_What is required_. From the entries, copy every line that carries the string "each".

=-=-=-=-=

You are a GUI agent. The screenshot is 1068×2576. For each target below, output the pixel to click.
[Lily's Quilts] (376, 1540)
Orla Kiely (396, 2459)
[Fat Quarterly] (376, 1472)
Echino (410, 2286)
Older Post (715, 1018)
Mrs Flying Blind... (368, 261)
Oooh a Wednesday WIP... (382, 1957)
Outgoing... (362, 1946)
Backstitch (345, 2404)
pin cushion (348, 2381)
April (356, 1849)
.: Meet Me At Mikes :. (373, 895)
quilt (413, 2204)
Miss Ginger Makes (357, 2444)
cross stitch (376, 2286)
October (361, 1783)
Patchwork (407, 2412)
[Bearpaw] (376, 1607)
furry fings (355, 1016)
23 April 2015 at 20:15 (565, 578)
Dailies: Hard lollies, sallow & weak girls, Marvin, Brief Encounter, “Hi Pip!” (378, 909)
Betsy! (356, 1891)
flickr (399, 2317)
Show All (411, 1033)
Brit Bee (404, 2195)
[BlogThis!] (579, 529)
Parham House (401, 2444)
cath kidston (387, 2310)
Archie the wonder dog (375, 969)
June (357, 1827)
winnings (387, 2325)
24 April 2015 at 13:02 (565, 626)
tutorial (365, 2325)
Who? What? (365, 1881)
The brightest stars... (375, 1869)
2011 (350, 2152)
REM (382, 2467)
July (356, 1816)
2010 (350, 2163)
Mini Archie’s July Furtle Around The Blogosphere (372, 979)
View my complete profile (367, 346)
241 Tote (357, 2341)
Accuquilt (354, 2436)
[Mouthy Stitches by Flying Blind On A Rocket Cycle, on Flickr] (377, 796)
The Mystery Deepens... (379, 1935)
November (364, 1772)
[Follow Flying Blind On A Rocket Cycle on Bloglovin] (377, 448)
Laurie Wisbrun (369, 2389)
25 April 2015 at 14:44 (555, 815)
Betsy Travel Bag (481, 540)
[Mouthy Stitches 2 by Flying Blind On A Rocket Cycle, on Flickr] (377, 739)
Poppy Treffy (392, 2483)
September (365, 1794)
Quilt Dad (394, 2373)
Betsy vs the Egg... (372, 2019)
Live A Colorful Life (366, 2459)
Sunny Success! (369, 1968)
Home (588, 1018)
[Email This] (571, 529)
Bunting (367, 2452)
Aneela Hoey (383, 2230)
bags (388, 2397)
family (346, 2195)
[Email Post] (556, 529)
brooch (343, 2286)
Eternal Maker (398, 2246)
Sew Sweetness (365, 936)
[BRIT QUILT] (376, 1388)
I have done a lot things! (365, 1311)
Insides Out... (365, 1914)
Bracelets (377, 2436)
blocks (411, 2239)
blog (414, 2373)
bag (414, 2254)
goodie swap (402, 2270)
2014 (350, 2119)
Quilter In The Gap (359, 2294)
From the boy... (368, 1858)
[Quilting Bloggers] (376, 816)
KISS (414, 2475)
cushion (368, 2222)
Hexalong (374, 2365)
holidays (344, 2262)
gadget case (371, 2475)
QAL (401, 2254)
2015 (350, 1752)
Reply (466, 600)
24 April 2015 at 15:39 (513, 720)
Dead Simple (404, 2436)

=-=-=-=-=

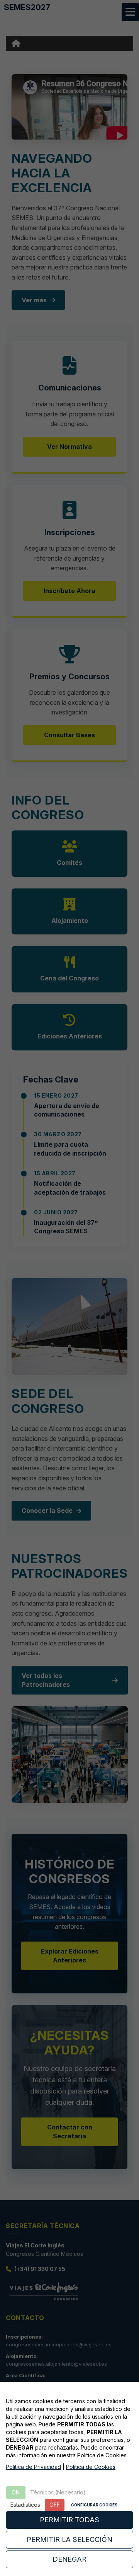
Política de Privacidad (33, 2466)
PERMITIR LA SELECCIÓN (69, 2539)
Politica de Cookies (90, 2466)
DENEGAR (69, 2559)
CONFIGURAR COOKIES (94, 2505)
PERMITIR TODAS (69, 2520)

=-=-=-=-=

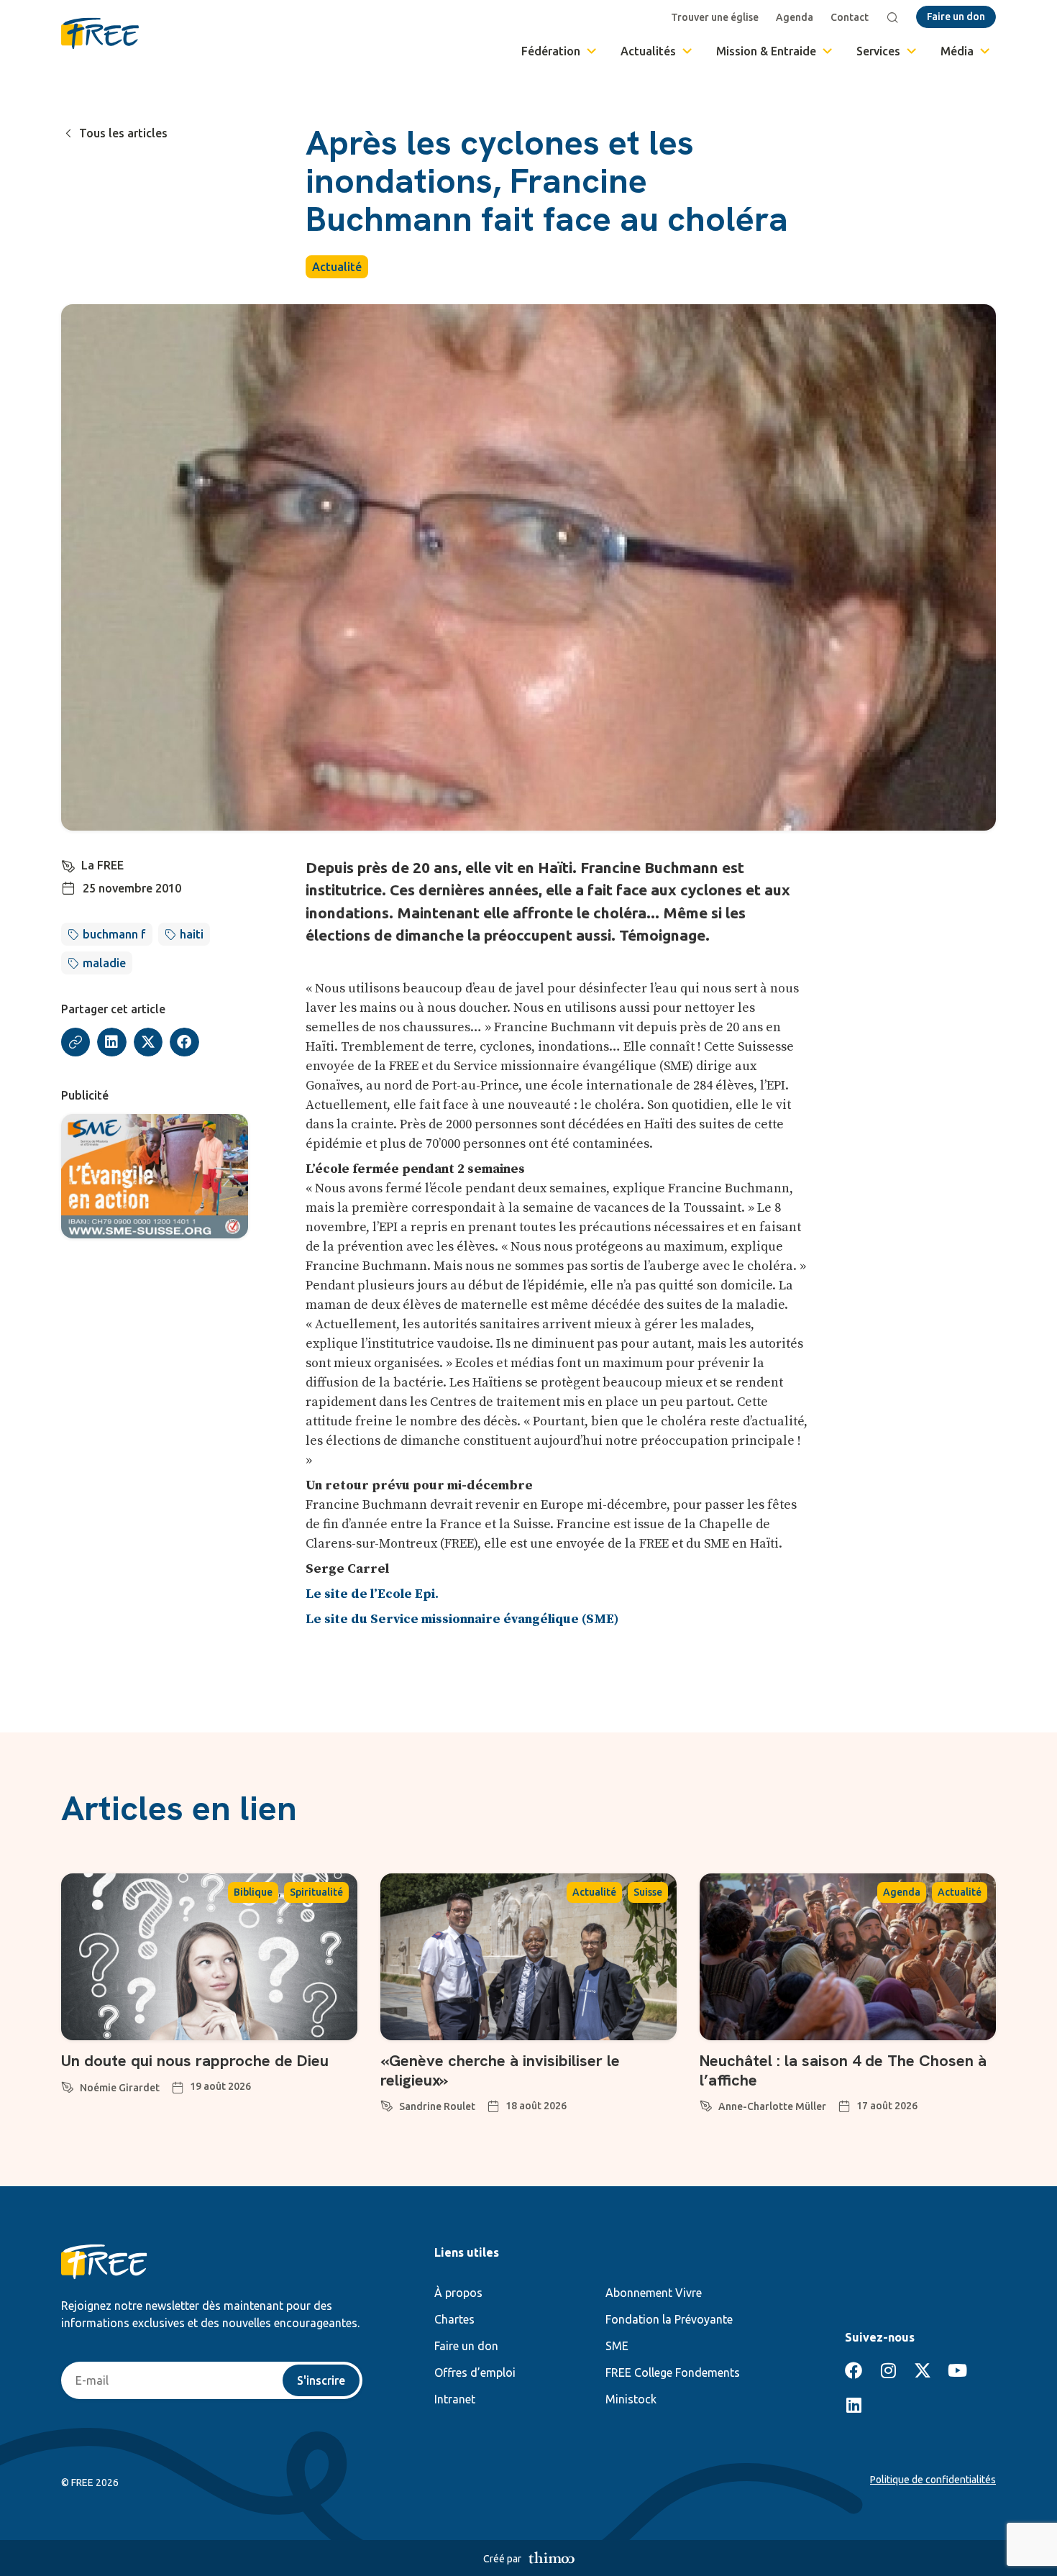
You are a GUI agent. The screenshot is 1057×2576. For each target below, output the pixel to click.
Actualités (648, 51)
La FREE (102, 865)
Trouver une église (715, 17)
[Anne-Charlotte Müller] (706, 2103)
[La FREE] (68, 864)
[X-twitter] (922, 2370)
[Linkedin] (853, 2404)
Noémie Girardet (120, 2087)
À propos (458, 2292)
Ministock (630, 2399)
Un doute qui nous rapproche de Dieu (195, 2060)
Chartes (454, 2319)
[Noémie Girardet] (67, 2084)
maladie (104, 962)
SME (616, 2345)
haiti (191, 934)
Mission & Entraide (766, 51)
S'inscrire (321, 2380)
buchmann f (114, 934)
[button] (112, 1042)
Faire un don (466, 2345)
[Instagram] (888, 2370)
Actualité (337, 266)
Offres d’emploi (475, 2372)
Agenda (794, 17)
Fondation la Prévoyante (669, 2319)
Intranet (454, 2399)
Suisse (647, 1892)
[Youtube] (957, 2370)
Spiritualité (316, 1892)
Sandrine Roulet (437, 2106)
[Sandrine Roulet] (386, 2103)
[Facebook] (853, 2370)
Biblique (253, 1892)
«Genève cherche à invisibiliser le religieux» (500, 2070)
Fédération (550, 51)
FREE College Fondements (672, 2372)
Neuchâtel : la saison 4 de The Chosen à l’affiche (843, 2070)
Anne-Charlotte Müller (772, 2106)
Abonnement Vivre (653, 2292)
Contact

=-=-=-=-=

_Task output_.
You are a GUI agent. The screenshot is 1068×2576. For each target below, output the pixel to click.
You are a GUI agent. The screenshot is 1057×2576. For each target below, output the pixel to click.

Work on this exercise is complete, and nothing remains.